This volume of essays originated from a 2016 conference on missions and commerce at the Centre d'Études de l'Inde et de l'Asie du Sud in Paris. Both the conference and the volume focus on the financial dimensions of Catholic (largely Jesuit) missions in the early modern period. The effort to spread Catholic Christianity and convert souls across vast distances required enormous and ongoing financial outlays to train, transport, and support missionaries; run schools; build churches; and create religious literature. These essays drive home a central point that missions were inextricably intertwined with profit-making ventures, which constantly threatened to sully the spiritual enterprise. The editors, Hélène Vu Thanh and Ines G. Županov, provide a framework in the introduction and epilogue, respectively, that effectively corrals very disparate case studies, connects them to major lines of debate, and offers an overarching interpretive agenda. Županov argues in the epilogue that Jesuits (and presumably other missionaries) adapted themselves to the language and principles of merchant capitalism in pursuing spiritual markets (souls), acting as spiritual merchants (evangelizers), and managing spiritual franchises (local operations).
The essays themselves pay rich dividends as local case studies of trade and finance and at important hubs of missionary activity across the early modern world. Vu Thanh and Županov introduce the work as an attempt to employ connected history to address the dichotomy between finance and mission in historical scholarship. They group the nine essays into four parts, which helps give the volume thematic coherence.
Part 1 discusses missionaries as traders. Vu Thanh examines Jesuit commercial endeavors at the port of Nagasaki and Claudio Ferlan investigates the order's production of yerba maté in the reductions of South America. Vu Thanh shows that Jesuits functioned as important traders of silk, mediated between Portuguese and Japanese merchants, and assumed control over political administration in the city from 1580 to 1587. Ferlan discusses the Jesuit turn to native yerba maté cultivation to support settlements and missions and to protect Tupi-Guarani peoples from exploitation at the hands of encomenderos. Part 2 concentrates on integration into local economies. Rômulo da Silva Ehalt focuses on Jesuit land ownership in Japan; Christian Windler discusses the convent economy of Discalced Carmelites in Isfahan and Basra; and Ryan D. Crewe sketches out the commercial networks that missionaries exploited in maritime Asia. Ehalt describes Jesuits, having received Nagasaki as a gift from the Ōmura daimyo in 1580, administering a wide range of governmental actions. Carmelites in Persia, Windler argues, resorted to selling rosewater, investing in real estate, and charging for lodging to survive.

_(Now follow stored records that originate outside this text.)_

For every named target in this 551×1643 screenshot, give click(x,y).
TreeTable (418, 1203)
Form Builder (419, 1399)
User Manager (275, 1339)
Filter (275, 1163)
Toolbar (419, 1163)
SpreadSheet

Crewe concludes that Catholic missionaries immersed themselves in both the trading diasporas of the Indian Ocean and internally in the Philippines, the only territory in Asia that came under Spanish control.
Part 3 devotes attention to funding missions. Ariane Boltanski scrutinizes funding for Jesuit colleges in France and Italy, while Sébastien Malaprade analyzes the Jesuit college of San Hermenegildo in Seville and its participation in global trade and regional land markets. In Europe, Jesuits fell into dependence on lay patrons who exercised their own influence over college operations and personnel. The Jesuits in Seville also felt constraints over the economic activity, resulting from a damaged reputation caused by the college's bankruptcy in 1645. Finally, part 4 considers the debates circulating around the involvement of religious orders in profit-making. Tara Alberts unpacks Jacques de Bourges's (ca. 1634–1714) Relation du voyage de Monseigneur l'Evêque de Beryte (1666) as an investment prospectus. She contends that Bourges sought to provide guidance for commercial activity by stressing the spiritual discipline incumbent upon missionaries engaged in these practices. Fabian Fechner turns to correspondence and memoirs among Jesuits in the Paraguay Reductions to make sense of how Jesuits negotiated the parameters of licit financial activity. He emphasizes the fluidity of perspectives and the mediation involved in sorting out financial calculations on the ground.

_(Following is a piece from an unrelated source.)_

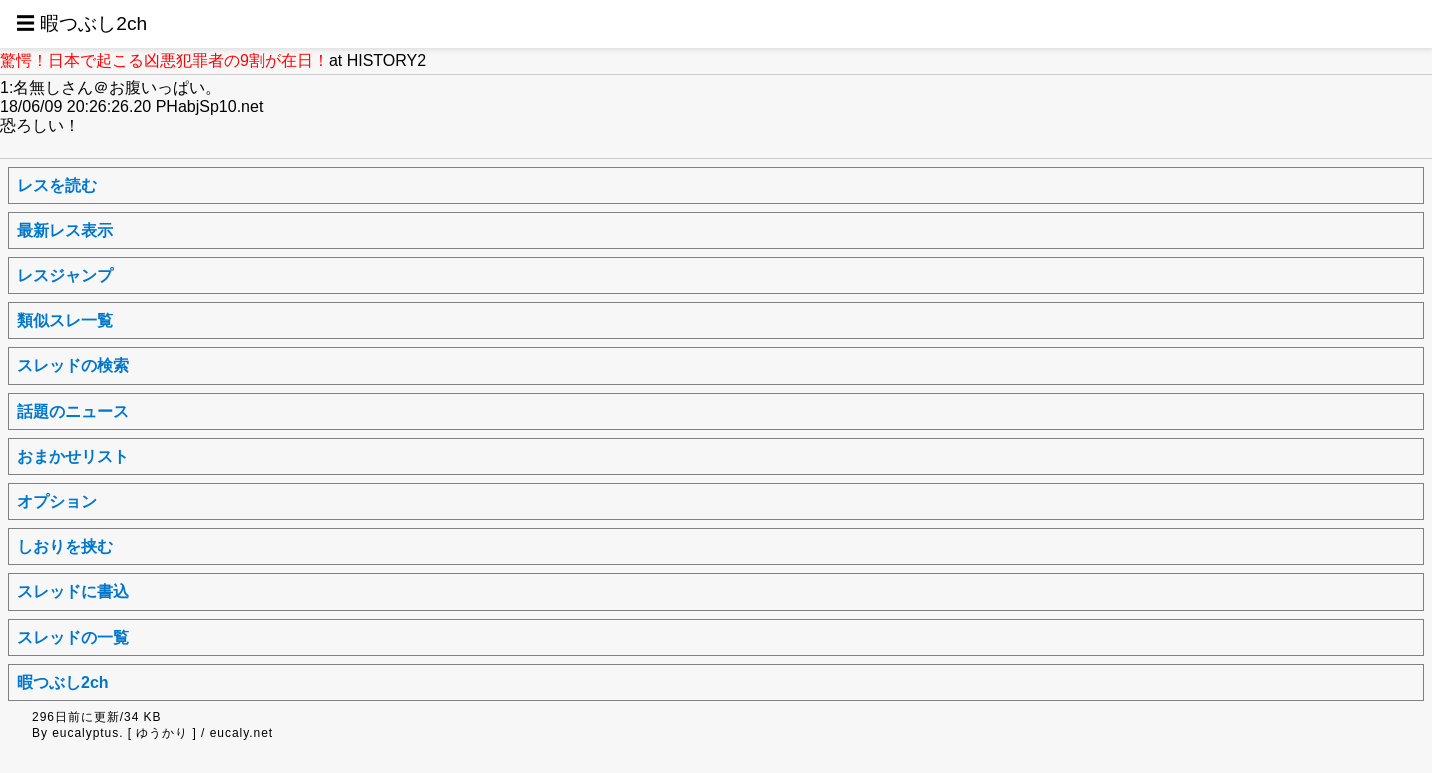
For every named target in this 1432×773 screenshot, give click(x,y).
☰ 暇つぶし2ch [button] (81, 23)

The essays provide fascinating glimpses into the contortions, compromises, and consequences of efforts to fund Catholic missions in the early modern period. As a whole, the volume outlines fruitful lines of inquiry and useful ways of approaching commerce and conversion that will be of interest to scholars of capitalism, missionary endeavor, and empire building from the sixteenth through the eighteenth centuries.